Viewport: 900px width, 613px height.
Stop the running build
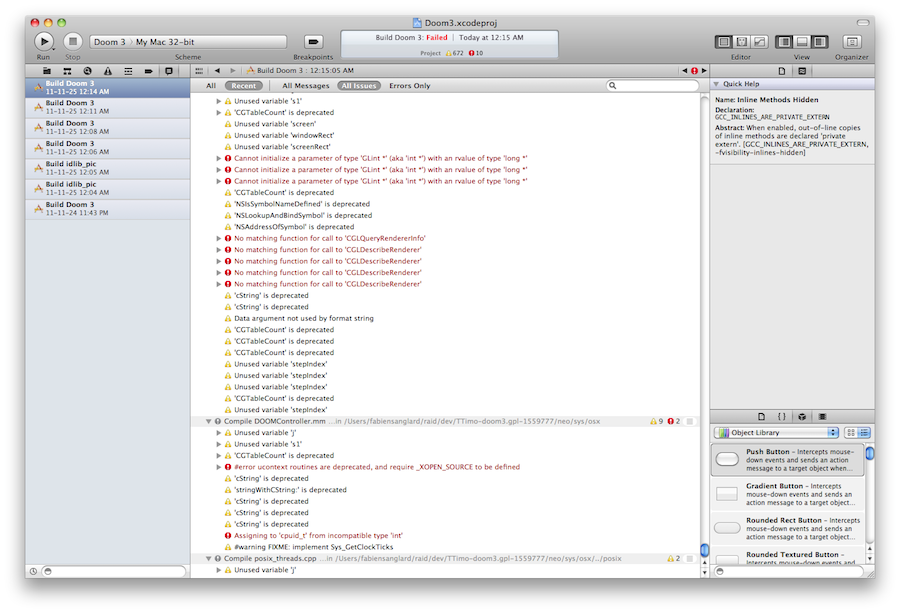pyautogui.click(x=73, y=41)
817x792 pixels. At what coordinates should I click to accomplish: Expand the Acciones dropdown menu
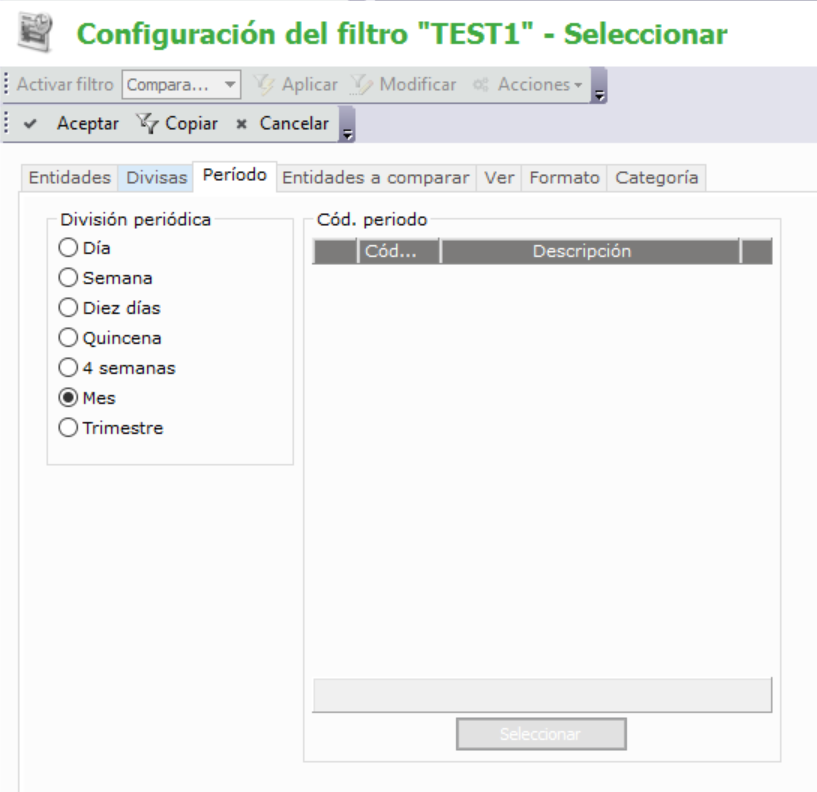tap(540, 85)
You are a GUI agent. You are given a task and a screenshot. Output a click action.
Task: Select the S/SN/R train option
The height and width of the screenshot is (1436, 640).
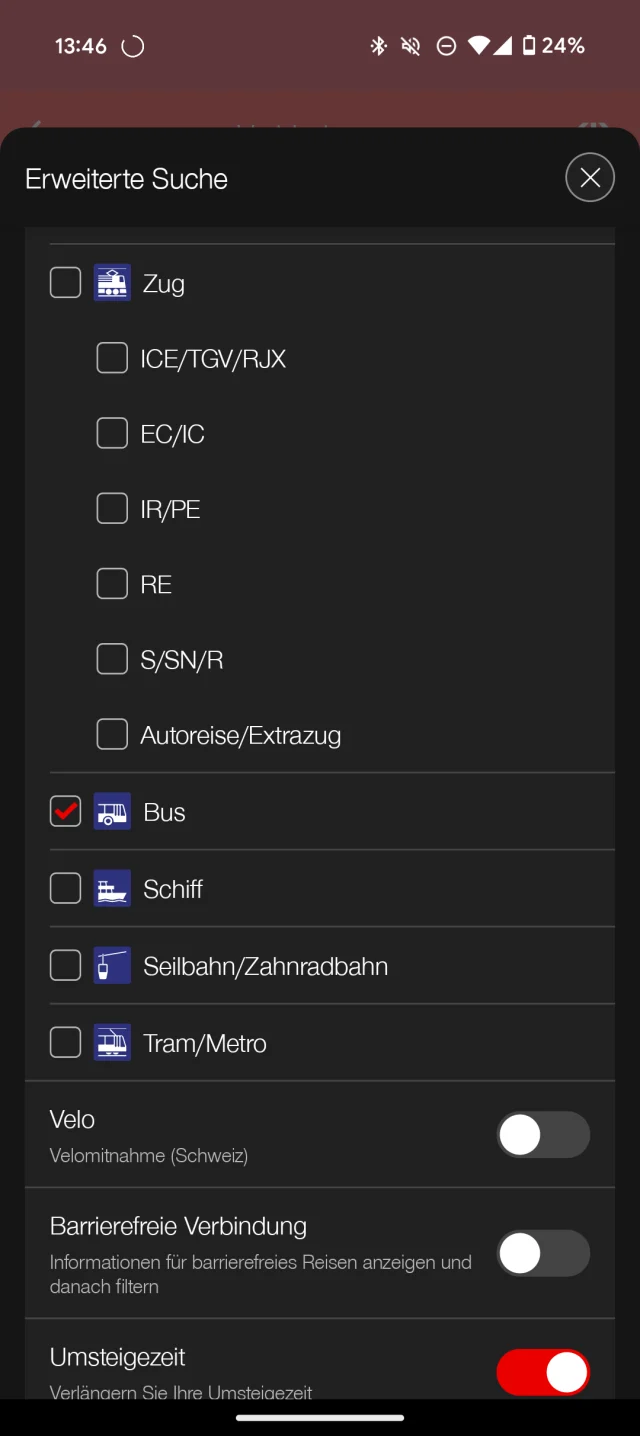pos(112,659)
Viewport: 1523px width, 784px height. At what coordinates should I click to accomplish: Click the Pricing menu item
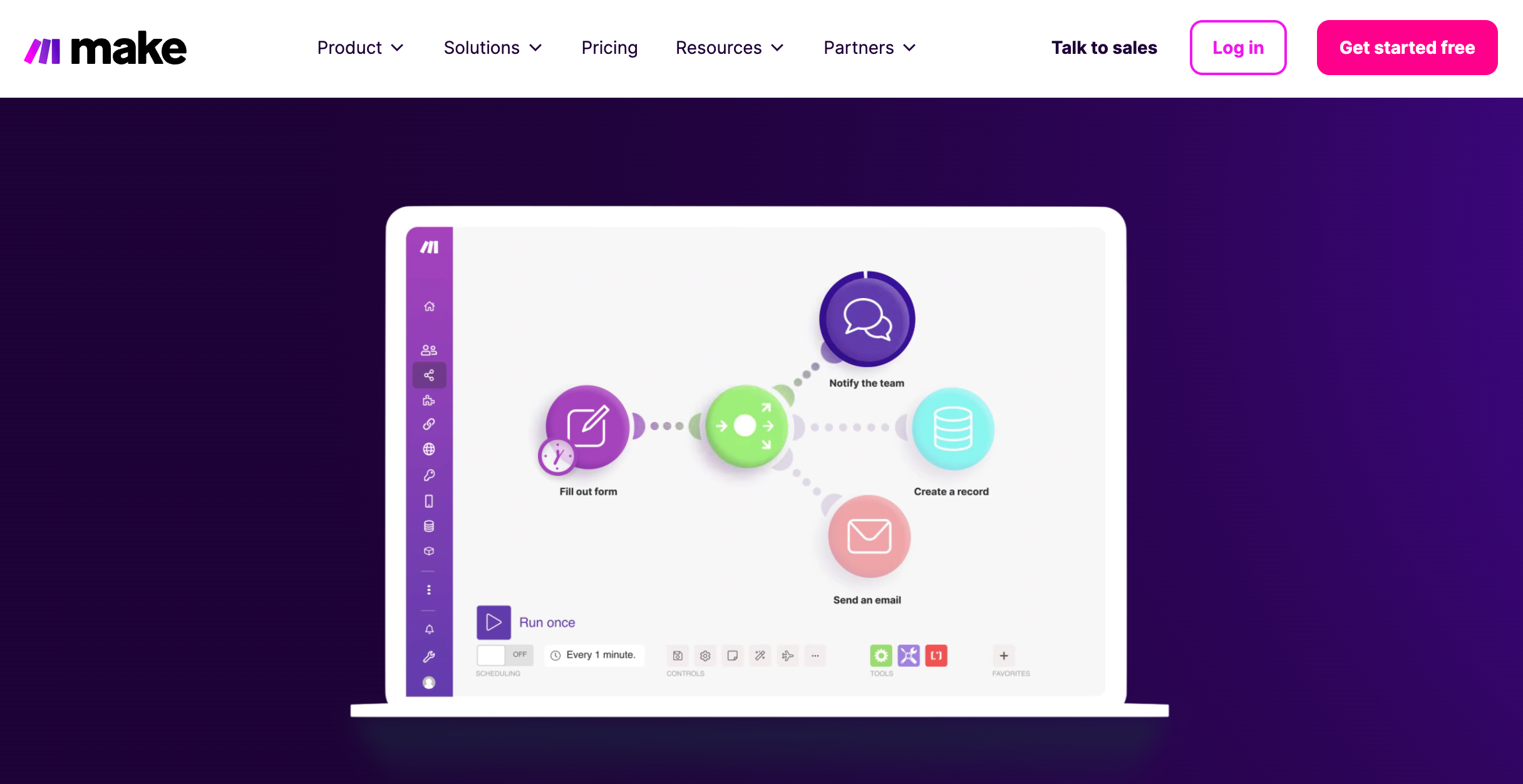609,47
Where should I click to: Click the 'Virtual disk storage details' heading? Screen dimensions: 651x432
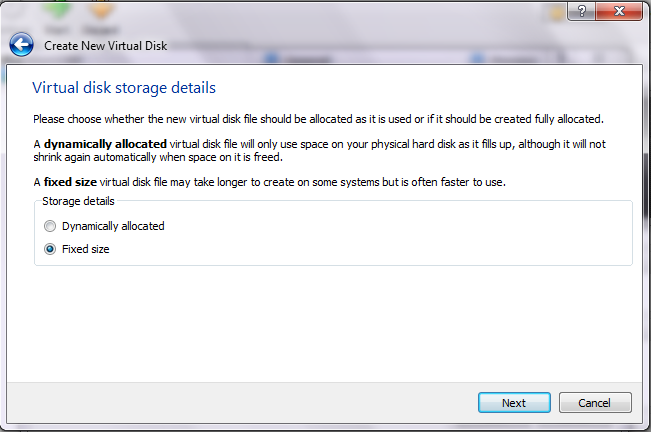point(124,89)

- _TASK BRIEF_
Restate all of the material above word for word, excluding the pictures.

- _SOLUTION FOR THIS TASK_
Viewport: 900px width, 613px height.
Stop the running build
pyautogui.click(x=73, y=41)
817x792 pixels. At what coordinates should I click to accomplish: Expand the Acciones dropdown menu
tap(540, 85)
You are a GUI agent. You are given a task and a screenshot. Output a click action.
Task: Select the S/SN/R train option
The height and width of the screenshot is (1436, 640).
pos(112,659)
Viewport: 1523px width, 784px height. At what coordinates should I click to accomplish: Click the Pricing menu item
609,47
Where should I click to: Click the 'Virtual disk storage details' heading? Screen dimensions: 651x432
point(124,89)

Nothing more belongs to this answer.